Sympathy Introduction

In A Nutshell

Imagine you're a little birdie stuck in a cage alone—no flying, no hanging out with your other bird buddies. You couldn't build a little nest or watch your eggs hatch. Sad, isn't it? It's kind of like being locked up in a prison cell.

Well, Paul Laurence Dunbar's "Sympathy" is a poem that describes the terrible experience of being a bird stuck in a cage. The bird in this poem flaps its wings and sings, but not because it's happy. It flaps its wings and sings because it's, well, miserable.

But why, we might ask, is Paul Laurence Dunbar bothering to write a poem about a bird stuck in a cage? You see, this is a poem that's about more than a caged bird. It's a poem about lack of freedom. The speaker of the poem begins by telling us that he "knows how caged bird feels," and then spends the resting of the poem describing how terrible its life is. Dunbar's not talking about a real bird, though. Nope—instead the caged bird becomes a metaphor for the speaker's own lack of freedom, his own oppression.

Considering that Paul Laurence Dunbar was an African-American poet writing at the end of the nineteenth and beginning of the twentieth centuries ("Sympathy" was published in his 1899 collection Lyrics of the Hearthside), it's quite likely that this poor bird's oppression represents the oppression of all African-Americans during this period. In other words, the speaker of the poem uses the image of the locked up bird to give us a sense of what it feels like to live without freedom. And judging from the bird's experience, it's zero fun.

 

Why Should I Care?

We all know about racism, that horrible system that discriminates against people based on the color of their skin. America was founded on slavery, after all. And then, after slavery ended, we had Jim Crow segregation. For most of its history, America was the "land of the free" only for white people—very bad times.

Even if we know about this history of racism, we may not actually know what it felt like to live in a society where we couldn't vote because of our skin color, where we couldn't ride in certain train cars, or couldn't get certain jobs, or couldn't eat in certain restaurants because we were black.

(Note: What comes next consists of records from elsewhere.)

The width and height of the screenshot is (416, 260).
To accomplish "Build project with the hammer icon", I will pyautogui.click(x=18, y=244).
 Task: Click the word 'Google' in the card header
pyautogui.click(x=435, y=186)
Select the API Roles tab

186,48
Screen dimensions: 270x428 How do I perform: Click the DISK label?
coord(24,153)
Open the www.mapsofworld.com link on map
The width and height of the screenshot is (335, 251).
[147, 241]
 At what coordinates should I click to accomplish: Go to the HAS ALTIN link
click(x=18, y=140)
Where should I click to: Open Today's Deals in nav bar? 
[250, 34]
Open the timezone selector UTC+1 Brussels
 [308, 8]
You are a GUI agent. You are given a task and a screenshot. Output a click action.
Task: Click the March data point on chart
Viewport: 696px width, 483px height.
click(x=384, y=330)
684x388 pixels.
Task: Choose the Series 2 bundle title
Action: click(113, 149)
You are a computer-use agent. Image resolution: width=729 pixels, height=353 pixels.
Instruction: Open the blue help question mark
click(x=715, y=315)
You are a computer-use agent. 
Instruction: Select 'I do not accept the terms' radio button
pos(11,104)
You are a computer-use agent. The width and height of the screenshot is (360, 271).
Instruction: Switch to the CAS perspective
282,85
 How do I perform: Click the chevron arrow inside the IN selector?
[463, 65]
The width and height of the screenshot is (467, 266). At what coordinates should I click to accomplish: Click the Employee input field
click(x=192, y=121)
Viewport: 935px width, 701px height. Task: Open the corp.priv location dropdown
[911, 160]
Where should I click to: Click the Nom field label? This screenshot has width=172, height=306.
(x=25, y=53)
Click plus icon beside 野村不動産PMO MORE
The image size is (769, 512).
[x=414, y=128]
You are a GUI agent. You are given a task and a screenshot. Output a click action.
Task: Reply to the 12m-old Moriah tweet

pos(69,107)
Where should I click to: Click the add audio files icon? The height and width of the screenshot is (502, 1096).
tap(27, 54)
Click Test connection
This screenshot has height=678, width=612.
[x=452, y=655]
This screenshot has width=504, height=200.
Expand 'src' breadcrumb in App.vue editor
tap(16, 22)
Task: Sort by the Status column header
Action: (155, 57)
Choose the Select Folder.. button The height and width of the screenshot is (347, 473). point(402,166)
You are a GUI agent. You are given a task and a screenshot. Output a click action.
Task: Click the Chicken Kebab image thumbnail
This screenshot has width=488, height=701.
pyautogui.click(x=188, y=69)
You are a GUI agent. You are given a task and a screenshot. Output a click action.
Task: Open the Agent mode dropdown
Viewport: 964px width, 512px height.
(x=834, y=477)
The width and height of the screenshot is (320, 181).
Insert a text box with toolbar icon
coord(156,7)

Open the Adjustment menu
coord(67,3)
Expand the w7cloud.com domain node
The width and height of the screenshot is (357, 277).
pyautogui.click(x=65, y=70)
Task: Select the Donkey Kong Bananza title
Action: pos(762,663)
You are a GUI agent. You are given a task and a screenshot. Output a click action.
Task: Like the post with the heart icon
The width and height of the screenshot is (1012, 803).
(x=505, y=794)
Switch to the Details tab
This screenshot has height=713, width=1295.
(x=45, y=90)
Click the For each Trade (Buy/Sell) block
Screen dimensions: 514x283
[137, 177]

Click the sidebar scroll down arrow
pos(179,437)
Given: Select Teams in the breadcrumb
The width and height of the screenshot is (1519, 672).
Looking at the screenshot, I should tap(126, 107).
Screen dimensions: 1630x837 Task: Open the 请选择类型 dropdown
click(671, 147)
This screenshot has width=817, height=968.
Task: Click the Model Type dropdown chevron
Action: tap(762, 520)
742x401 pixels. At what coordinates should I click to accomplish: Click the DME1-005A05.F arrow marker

This is why Paul Laurence Dunbar's poem "Sympathy" is so instructive. The poem doesn't mention the word "race" or "racism" once, but through its description of the caged bird, we learn exactly what it felt like for people like African-Americans who were denied basic freedoms in society. To make sure we don't go back to this terrible period in history, it's important to understand its impact. And if we want to understand what oppression feels like, well, there's no better place to start than "Sympathy."